(Exercise requirements): Select and copy every line in the rows below that contains the word "Where".

(Material):
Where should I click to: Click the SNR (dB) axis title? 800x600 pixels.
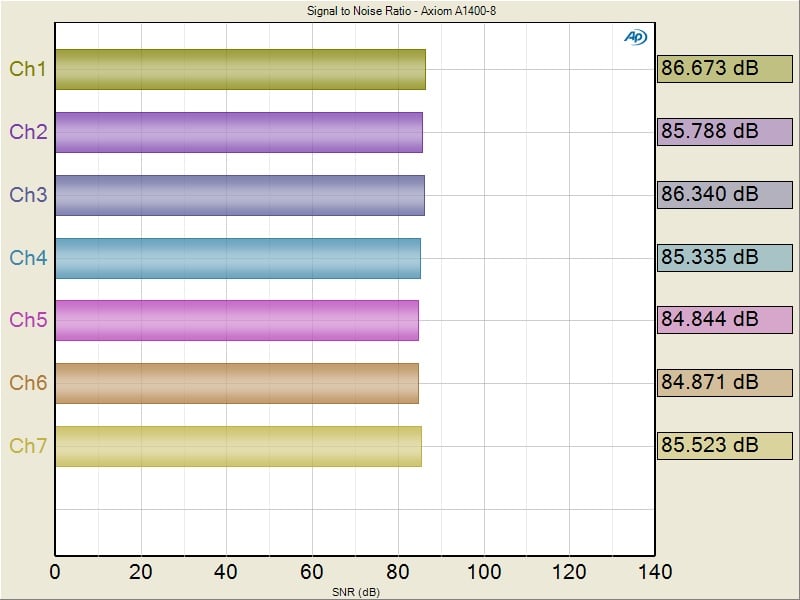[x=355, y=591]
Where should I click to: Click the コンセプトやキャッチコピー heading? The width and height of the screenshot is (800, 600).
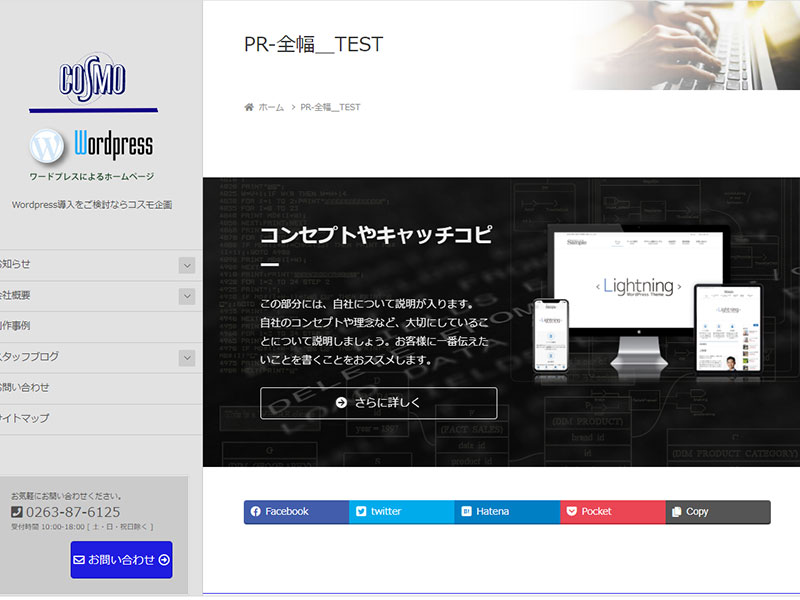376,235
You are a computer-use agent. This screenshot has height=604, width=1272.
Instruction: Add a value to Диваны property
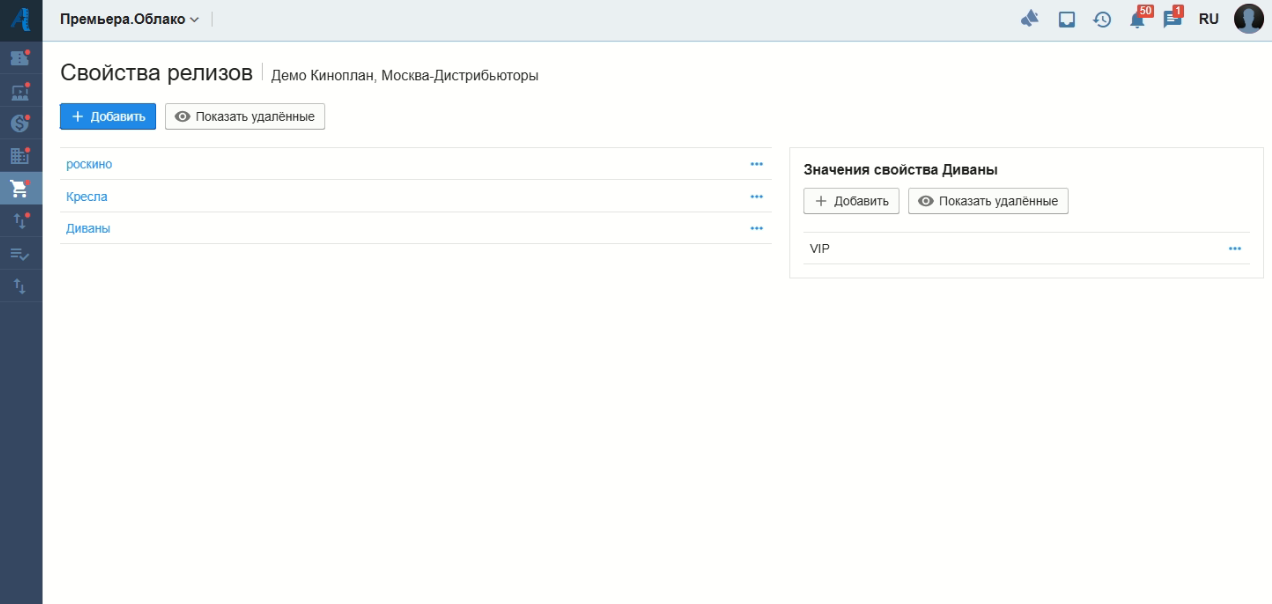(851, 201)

---

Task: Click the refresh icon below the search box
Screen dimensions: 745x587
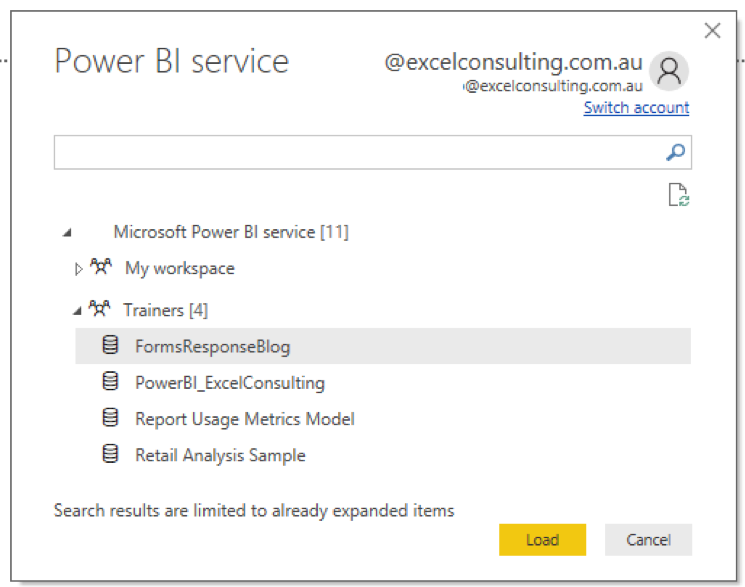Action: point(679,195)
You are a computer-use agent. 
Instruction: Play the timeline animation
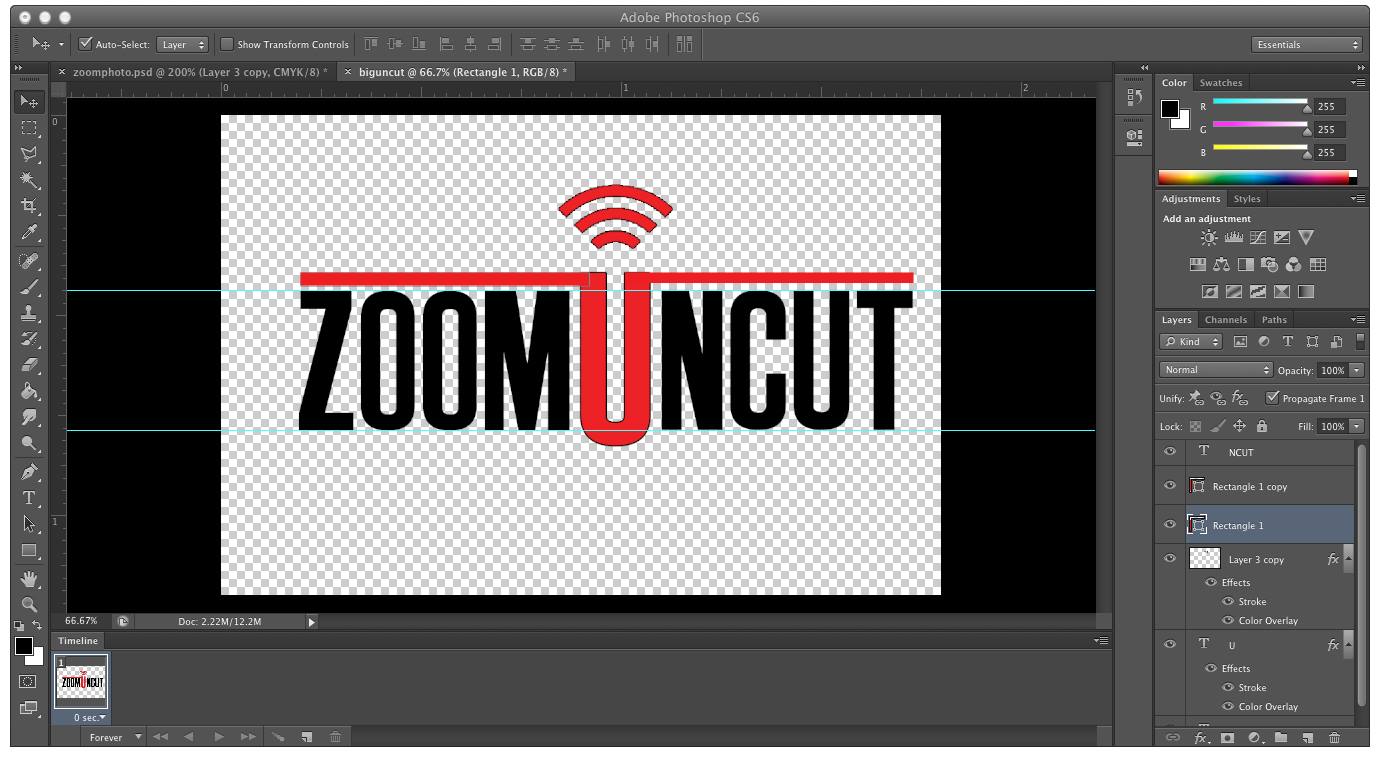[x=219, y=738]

* * *

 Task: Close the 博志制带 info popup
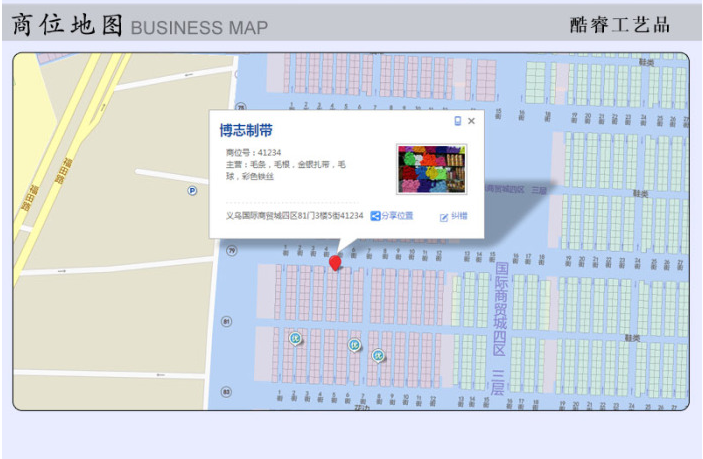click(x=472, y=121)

(Answer for the task):
Where should I click to: Click the SNR (dB) axis title? 800x600 pixels.
Where should I click to: Click the コンセプトやキャッチコピー heading? The width and height of the screenshot is (800, 600).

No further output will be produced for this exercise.